From Sketches of an Itinerant’s Career, the autobiography of the Rev. D.G. LeSourd:

At the battle of Richmond, Kentucky, August 30, 1862
It was known that General Manson, our immediate commander, had only 6,500 men, most of them just from home, and that a rebel army had invaded eastern Kentucky and was marching down on us. But instead of falling back to Lexington, where General Nelson, our department commander, held a larger portion of his troops, Manson let us remain in Richmond, 27 miles from support, till the enemy, 15,000 strong under General Kirby Smith, attacked us.

Manson began the battle early in the day with one little brigade. This was forced back and took position with another little brigade four miles in front of Richmond. These were attacked fiercely and soon driven to the rear. Then the semi-brigade to which our regiment belonged joined on the right of the new line. Here the rebels assaulted our left, while we on the extreme right advanced through a woods on a left wheel till we came within 100 yards of the enemy, taking position behind a fence in our front.

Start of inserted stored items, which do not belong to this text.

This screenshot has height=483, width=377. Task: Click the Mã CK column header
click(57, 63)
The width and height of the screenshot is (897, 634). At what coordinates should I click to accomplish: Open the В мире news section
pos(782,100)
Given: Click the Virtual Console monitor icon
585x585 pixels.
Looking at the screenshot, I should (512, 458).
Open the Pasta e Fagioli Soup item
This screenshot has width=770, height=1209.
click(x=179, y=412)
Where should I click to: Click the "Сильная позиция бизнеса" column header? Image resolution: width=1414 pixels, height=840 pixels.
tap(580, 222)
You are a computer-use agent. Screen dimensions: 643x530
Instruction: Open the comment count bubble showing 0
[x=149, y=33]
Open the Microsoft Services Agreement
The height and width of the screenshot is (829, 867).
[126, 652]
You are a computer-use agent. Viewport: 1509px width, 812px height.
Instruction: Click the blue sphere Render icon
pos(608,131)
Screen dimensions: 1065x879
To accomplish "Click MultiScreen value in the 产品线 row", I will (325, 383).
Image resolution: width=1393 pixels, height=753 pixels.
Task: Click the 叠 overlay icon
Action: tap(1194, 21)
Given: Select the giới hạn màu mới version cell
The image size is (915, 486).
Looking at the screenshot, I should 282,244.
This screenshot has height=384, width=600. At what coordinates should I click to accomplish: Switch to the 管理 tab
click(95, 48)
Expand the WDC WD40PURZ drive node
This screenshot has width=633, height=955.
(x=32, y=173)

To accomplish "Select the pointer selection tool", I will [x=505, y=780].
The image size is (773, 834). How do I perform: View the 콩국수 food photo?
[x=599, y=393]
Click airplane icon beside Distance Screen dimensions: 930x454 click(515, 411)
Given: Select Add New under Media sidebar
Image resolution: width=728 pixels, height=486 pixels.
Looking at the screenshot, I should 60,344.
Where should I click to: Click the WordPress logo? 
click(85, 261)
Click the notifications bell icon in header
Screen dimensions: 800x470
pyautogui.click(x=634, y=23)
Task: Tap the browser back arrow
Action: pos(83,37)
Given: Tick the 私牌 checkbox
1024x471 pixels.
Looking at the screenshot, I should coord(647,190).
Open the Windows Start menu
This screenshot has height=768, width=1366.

These were old troops, many of whom had seen service at Shiloh. They opened on us through the fence with a volley that fairly shivered our line. Of course we replied with our clumsy Belgian muskets as fast as we could, and as the rebels lost as many killed and wounded as we did our fire must have been severer. But every minute our men were falling. On my right hand a man, John C. Johnson, sank at the root of a tree, shot through the left shoulder, the blood splashing his face and clothes. I heard the groans and cries of others who were wounded and some of whom were dying, but was so agitated and so busy awkwardly trying to load and shoot that I knew but little of what was going on.

The contest had lasted half an hour or more when I glanced to my left and to my surprise saw that, with one exception, only a line of dead or wounded remained. Captain Bowman was standing about a rod to my left and rear and said, “Fall back, boys, there’s no use staying there longer.” Looking to my right I saw just four or five men leaving the firing line.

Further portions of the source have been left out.